Members of the Butterfly Effect Project held a vigil outside Riverhead Police Headquarters Saturday. Photo: Denise Civiletti

The Butterfly Effect Project held a vigil Saturday morning outside Riverhead Police Department headquarters to remember George Floyd and protest police violence against African-Americans across the United States.

More than two dozen children, family members and BEP volunteers participated, along with Riverhead Town Supervisor Yvette Aguiar, Police Chief David Hegermiller and several Riverhead police officers. They formed a large circle in the parking lot outside PD headquarters and held a silent vigil for 8 minutes and 46 seconds.

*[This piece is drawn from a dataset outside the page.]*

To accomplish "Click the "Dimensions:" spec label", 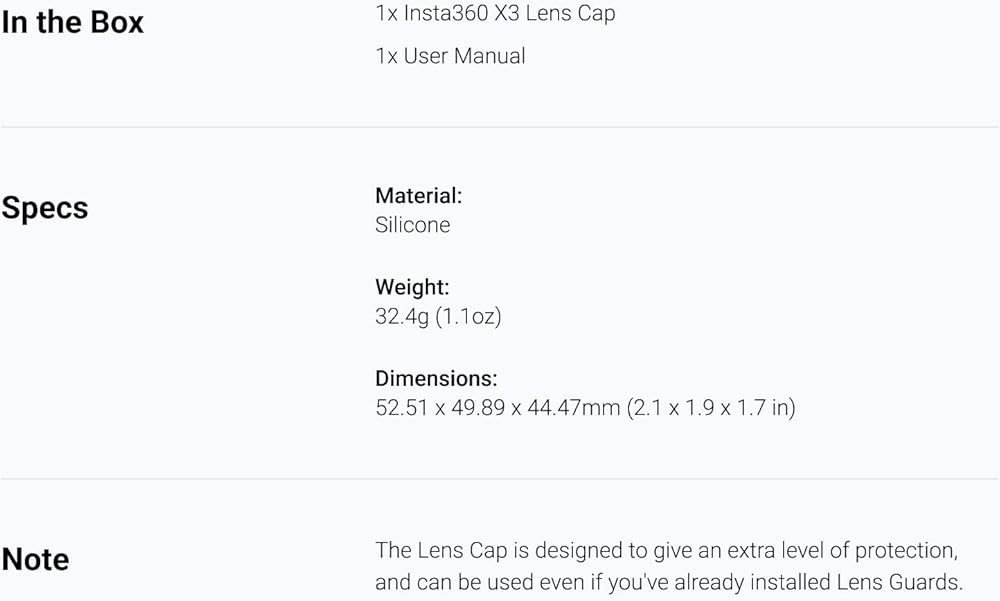I will tap(436, 379).
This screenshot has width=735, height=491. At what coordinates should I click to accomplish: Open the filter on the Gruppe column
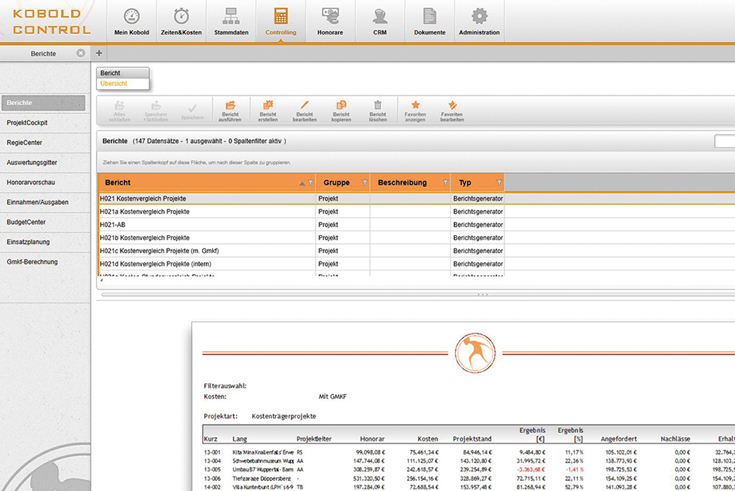[364, 183]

The supervisor assured those gathered that town government and the police department stands with them. The police chief asked the group to bring to him ideas anyone has on how to build trust with the police department in their community. He also urged the children to think about becoming police officers when they grow up.

“We want to move forward to a place where we can all heal, and move forward, unified,” Butterfly Effect Project executive director Tijuana Fulford told the group.

In an interview afterward, Fulford said the group held the vigil to teach the children lessons about effecting social change in an environment that would be safe for the children.

“I wanted to show them there’s a way to protest,” Fulford said.

The children met with the chief to set it up. “It was a joint effort,” Fulford said.

“I wanted them to know they have a voice.”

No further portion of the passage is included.